Copy out the full passage below on the double helix scientists and the 1962 Nobel Prizes, word for word and without changes.

Study text: Begin

Winners of the 1962 Nobel Prizes display their diplomas. Maurice Wilkins is on the far left; Francis Crick is third from the left and James Watson is second from the right. (© Bettmann/CORBIS.)

Watson and Crick are among the most-recognizable names in biology, Wilkins and Franklin perhaps less so, but what happened to these inspirational people after their ideas and dedication made 1953 a watershed year in science?

Francis Harry Compton Crick, the man who, at the age of 30, in his own words “essentially knew nothing”, has continued to address 'big' questions since he and James Watson answered one of the biggest. Collaborations with the 2002 Nobel laureate Sydney Brenner produced ideas on protein synthesis and the genetic code. Crick joined the Salk Institute in California in 1976, and this has remained his affiliation up to the present, where he has focused on the problem of consciousness. Most recently, he has been considering the neural correlates of consciousness: the minimal set of neuronal events that give rise to a specific aspect of a conscious precept.

Rosalind Elsie Franklin, often characterized as the wronged heroine of the double helix story, died 4 years before Watson, Crick and Wilkins received their Nobel Prize in 1962. The Nobel rules preclude posthumous awards, but they also preclude prizes being shared by more than three people, so would she have been honoured even had she been alive? Regardless, Franklin did become something of a feminist icon after Watson was rather dismissive of her in his bestseller of the late 1960s, The Double Helix. Her last working years produced what Watson describes as “very beautiful work” on the structure of tobacco mosaic virus.

Study text: End
Records shown: Begin

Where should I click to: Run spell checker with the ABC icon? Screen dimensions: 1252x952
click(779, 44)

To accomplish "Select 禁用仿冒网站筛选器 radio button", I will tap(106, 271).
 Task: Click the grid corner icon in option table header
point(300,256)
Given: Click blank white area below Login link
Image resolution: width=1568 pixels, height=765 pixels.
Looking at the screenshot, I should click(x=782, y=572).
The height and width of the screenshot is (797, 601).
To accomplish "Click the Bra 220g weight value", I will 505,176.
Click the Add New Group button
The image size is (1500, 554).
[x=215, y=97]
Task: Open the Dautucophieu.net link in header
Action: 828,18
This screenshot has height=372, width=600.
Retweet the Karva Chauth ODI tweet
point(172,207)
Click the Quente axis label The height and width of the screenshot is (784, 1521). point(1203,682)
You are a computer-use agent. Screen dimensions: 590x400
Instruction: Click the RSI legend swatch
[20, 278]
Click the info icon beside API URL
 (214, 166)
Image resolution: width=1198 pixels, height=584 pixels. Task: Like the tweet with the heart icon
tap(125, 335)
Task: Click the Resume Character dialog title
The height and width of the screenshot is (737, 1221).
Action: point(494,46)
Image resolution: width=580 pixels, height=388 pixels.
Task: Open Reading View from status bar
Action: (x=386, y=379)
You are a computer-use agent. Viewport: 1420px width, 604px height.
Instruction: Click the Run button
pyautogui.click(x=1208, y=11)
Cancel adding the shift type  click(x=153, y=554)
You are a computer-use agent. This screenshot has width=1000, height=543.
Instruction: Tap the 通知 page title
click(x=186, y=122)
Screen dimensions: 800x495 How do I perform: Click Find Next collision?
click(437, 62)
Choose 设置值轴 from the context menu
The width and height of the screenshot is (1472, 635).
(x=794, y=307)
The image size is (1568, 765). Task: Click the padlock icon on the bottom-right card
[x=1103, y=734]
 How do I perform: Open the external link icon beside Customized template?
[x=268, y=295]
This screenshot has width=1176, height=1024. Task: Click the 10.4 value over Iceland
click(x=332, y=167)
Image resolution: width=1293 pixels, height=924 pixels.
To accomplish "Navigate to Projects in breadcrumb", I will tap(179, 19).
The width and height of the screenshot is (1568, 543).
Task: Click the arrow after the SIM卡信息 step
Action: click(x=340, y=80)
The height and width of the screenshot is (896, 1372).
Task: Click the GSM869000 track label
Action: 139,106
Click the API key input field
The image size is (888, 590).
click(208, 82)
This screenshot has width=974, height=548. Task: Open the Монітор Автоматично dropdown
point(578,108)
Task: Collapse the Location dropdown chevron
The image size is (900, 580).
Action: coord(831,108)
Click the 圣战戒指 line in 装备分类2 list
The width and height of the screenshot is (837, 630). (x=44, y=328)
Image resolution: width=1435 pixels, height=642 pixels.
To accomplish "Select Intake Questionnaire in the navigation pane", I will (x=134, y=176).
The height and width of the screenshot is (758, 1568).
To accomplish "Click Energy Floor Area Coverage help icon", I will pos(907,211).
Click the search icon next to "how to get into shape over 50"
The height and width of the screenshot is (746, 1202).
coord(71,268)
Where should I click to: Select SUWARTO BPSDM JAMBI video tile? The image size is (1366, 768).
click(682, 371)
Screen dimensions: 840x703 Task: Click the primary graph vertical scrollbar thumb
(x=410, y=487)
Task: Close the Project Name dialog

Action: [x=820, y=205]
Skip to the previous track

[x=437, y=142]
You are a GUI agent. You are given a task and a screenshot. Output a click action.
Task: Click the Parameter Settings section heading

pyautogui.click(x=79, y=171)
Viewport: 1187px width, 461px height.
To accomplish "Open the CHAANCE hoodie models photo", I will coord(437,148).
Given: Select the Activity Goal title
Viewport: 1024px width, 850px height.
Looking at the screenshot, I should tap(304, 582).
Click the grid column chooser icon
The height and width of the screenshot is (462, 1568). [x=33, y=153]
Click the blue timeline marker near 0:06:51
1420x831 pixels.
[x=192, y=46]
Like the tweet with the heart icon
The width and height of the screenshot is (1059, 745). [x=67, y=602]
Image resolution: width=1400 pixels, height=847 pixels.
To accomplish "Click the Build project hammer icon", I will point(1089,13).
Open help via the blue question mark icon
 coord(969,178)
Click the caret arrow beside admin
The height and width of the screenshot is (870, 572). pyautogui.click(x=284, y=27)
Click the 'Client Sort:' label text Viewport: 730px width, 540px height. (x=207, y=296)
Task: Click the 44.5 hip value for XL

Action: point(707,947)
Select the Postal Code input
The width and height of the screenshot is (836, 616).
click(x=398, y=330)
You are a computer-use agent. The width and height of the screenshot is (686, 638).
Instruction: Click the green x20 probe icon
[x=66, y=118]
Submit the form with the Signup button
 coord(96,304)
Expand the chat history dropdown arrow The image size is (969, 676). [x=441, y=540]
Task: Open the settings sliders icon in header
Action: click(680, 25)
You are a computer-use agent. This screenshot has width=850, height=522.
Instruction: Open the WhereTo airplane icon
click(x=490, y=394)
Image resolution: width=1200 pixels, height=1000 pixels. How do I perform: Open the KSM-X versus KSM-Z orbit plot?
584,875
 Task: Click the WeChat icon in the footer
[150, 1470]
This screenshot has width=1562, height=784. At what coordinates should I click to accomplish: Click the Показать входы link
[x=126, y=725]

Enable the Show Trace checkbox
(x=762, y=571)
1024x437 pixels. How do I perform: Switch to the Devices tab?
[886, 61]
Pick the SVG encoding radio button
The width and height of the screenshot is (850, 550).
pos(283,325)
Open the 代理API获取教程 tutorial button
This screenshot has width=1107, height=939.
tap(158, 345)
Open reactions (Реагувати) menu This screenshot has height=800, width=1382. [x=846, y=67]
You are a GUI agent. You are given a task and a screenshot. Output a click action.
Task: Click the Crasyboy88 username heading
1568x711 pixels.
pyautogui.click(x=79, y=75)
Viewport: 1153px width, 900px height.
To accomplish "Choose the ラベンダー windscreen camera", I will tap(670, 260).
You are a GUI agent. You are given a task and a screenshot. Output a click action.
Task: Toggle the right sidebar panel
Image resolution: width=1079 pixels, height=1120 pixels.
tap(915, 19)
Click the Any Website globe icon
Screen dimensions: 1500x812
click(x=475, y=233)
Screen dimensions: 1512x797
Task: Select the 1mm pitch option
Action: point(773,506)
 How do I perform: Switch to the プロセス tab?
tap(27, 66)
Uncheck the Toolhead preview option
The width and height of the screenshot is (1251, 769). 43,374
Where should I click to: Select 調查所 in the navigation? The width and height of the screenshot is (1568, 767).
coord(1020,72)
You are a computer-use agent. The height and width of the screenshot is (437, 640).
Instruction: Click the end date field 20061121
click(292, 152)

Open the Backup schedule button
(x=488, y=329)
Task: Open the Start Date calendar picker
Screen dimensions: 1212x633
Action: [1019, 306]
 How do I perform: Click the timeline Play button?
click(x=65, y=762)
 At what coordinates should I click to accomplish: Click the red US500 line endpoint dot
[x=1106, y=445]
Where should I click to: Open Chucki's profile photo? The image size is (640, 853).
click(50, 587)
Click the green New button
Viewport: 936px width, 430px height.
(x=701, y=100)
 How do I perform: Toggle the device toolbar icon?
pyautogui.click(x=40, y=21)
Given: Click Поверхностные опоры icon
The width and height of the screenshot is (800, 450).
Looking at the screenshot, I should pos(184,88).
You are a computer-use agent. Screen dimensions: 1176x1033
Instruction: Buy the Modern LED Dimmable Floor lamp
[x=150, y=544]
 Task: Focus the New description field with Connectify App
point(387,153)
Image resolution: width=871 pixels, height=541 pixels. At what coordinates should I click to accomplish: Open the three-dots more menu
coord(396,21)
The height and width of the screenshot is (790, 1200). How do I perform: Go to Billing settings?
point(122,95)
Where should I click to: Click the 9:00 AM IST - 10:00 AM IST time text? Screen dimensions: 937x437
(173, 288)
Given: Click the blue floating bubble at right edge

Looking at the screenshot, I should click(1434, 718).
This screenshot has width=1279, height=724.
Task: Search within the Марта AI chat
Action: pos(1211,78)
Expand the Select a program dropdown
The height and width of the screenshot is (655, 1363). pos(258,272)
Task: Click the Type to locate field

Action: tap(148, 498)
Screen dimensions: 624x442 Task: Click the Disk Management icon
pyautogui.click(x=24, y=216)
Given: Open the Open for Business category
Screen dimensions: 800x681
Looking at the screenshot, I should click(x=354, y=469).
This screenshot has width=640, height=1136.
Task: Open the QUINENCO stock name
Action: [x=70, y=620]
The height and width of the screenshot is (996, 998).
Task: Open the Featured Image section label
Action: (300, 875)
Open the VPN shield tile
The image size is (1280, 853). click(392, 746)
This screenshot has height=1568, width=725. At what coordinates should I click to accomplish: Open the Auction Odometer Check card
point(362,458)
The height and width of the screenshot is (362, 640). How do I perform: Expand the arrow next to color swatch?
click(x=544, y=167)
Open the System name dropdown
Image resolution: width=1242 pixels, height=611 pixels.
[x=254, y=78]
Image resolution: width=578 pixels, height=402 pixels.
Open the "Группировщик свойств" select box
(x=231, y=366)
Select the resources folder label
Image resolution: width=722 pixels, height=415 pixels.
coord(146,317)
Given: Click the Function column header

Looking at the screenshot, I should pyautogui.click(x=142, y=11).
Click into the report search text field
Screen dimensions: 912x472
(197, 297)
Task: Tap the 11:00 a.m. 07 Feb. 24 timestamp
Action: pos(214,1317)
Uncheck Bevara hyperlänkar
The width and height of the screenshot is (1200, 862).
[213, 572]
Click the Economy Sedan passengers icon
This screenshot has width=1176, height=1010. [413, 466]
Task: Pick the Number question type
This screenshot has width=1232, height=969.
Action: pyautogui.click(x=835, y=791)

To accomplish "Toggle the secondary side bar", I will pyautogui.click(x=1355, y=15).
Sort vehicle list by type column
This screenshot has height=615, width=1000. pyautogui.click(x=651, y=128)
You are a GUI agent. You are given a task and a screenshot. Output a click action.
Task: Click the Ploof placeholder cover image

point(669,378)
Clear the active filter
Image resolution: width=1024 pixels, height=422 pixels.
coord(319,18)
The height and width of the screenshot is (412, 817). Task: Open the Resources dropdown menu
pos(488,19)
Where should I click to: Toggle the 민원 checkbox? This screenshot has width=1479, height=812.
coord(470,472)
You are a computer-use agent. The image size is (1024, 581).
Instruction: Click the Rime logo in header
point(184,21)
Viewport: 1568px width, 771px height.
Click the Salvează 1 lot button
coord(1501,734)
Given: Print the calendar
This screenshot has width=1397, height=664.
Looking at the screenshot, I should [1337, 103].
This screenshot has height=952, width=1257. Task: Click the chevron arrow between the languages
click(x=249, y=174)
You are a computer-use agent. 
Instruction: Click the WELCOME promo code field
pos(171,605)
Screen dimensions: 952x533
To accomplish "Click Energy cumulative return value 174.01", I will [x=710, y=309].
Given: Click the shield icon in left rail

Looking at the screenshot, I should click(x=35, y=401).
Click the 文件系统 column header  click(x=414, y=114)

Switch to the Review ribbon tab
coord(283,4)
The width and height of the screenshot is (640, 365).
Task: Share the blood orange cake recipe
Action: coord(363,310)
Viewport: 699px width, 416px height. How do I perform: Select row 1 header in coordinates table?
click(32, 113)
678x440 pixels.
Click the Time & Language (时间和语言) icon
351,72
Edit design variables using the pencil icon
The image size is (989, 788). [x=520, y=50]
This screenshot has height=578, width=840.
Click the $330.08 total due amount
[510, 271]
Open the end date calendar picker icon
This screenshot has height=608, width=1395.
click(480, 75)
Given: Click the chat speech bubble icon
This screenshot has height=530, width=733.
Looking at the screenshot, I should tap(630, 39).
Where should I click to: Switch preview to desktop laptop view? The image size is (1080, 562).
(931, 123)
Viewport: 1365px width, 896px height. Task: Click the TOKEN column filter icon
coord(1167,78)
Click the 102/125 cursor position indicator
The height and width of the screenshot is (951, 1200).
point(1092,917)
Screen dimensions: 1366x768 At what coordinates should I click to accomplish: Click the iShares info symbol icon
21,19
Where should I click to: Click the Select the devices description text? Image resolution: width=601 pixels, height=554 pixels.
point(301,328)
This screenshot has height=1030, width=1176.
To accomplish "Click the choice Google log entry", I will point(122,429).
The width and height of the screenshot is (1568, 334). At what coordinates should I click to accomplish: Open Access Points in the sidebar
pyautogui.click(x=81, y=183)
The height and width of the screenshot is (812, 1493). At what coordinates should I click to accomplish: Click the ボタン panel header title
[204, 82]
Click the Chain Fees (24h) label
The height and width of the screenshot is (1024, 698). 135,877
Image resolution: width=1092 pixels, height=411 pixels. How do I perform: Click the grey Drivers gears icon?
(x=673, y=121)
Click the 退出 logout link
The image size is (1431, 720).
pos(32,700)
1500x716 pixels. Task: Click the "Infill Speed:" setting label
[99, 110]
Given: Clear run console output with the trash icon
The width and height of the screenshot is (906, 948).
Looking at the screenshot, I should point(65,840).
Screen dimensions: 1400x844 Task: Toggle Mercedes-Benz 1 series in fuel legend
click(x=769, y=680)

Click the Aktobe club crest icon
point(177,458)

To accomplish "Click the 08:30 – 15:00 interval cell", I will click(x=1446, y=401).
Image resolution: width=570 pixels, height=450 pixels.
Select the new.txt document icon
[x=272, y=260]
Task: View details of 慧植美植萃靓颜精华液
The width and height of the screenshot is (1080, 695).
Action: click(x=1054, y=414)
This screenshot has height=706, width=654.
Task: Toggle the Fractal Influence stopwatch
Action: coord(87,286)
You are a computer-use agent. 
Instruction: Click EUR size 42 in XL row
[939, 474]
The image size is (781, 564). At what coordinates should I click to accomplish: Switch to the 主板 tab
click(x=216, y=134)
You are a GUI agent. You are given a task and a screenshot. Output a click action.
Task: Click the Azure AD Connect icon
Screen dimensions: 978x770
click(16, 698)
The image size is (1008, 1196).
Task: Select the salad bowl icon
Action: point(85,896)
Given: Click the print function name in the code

Records shown: End

Answer:
Winners of the 1962 Nobel Prizes display their diplomas. Maurice Wilkins is on the far left; Francis Crick is third from the left and James Watson is second from the right. (© Bettmann/CORBIS.)

Watson and Crick are among the most-recognizable names in biology, Wilkins and Franklin perhaps less so, but what happened to these inspirational people after their ideas and dedication made 1953 a watershed year in science?

Francis Harry Compton Crick, the man who, at the age of 30, in his own words “essentially knew nothing”, has continued to address 'big' questions since he and James Watson answered one of the biggest. Collaborations with the 2002 Nobel laureate Sydney Brenner produced ideas on protein synthesis and the genetic code. Crick joined the Salk Institute in California in 1976, and this has remained his affiliation up to the present, where he has focused on the problem of consciousness. Most recently, he has been considering the neural correlates of consciousness: the minimal set of neuronal events that give rise to a specific aspect of a conscious precept.

Rosalind Elsie Franklin, often characterized as the wronged heroine of the double helix story, died 4 years before Watson, Crick and Wilkins received their Nobel Prize in 1962. The Nobel rules preclude posthumous awards, but they also preclude prizes being shared by more than three people, so would she have been honoured even had she been alive? Regardless, Franklin did become something of a feminist icon after Watson was rather dismissive of her in his bestseller of the late 1960s, The Double Helix. Her last working years produced what Watson describes as “very beautiful work” on the structure of tobacco mosaic virus.